=== EXERCISE DESCRIPTION ===
Please restate, word for word, the lines below that begin at the one with "Viewport: 1456px width, 819px height." and end at the one with "648x613 pixels.". Leave out all other lines.

Saved data entries:
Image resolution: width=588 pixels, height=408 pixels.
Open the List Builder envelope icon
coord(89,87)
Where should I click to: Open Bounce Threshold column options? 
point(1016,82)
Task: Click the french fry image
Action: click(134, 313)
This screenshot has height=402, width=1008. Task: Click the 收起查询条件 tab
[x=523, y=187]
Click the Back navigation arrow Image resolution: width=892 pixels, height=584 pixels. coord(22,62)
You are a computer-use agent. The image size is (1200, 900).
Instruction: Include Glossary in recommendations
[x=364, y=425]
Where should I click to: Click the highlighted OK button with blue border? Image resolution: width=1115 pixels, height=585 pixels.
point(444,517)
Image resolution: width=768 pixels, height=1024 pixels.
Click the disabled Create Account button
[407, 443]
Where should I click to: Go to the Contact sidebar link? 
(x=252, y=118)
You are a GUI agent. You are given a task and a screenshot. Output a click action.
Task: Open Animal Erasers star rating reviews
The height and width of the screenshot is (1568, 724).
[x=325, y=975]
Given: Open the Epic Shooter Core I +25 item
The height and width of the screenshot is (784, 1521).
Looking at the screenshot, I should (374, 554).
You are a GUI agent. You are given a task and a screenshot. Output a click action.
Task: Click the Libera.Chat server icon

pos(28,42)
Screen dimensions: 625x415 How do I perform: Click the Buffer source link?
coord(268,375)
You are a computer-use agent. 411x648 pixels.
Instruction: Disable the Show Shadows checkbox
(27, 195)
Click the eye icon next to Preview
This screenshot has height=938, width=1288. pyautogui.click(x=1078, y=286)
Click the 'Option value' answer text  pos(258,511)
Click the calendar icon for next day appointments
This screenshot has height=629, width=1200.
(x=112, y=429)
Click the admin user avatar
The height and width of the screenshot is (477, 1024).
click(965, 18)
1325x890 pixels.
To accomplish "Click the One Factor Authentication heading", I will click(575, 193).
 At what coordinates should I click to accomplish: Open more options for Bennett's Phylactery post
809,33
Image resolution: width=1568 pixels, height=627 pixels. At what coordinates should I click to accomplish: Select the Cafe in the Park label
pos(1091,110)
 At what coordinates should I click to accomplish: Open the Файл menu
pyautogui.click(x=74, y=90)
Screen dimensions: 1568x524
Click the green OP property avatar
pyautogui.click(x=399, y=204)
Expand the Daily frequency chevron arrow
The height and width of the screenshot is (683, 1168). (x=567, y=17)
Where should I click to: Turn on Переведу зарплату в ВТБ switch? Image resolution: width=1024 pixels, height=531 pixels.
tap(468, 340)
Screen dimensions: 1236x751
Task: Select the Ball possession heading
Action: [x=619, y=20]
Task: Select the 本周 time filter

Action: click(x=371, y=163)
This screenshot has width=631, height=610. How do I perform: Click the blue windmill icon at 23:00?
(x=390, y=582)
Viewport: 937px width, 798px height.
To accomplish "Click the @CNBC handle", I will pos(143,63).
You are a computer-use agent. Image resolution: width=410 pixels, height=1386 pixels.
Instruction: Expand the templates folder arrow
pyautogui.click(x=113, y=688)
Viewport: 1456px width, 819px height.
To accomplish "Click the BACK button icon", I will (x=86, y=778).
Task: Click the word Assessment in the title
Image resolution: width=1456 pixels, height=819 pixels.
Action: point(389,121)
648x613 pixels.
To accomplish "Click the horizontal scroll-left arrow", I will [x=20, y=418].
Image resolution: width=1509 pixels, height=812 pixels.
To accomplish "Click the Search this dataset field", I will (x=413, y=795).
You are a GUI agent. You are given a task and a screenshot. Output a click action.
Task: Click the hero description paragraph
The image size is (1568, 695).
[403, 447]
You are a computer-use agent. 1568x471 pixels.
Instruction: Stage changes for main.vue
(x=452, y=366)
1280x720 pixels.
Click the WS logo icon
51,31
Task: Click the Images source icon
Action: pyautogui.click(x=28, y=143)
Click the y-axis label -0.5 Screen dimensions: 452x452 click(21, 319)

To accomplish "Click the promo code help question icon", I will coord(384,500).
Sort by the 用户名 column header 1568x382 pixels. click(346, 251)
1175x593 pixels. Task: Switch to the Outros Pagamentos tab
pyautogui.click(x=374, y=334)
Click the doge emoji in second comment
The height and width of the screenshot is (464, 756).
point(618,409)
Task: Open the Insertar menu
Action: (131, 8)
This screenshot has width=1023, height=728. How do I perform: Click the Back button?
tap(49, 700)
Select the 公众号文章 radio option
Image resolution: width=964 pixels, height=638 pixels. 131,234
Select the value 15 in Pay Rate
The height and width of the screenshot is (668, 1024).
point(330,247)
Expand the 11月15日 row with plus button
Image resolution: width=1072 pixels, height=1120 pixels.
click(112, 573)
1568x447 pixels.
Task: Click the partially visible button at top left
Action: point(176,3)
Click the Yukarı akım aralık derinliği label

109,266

=== ANSWER ===
Viewport: 1456px width, 819px height.
To accomplish "Click the BACK button icon", I will (x=86, y=778).
Task: Click the word Assessment in the title
Image resolution: width=1456 pixels, height=819 pixels.
Action: point(389,121)
648x613 pixels.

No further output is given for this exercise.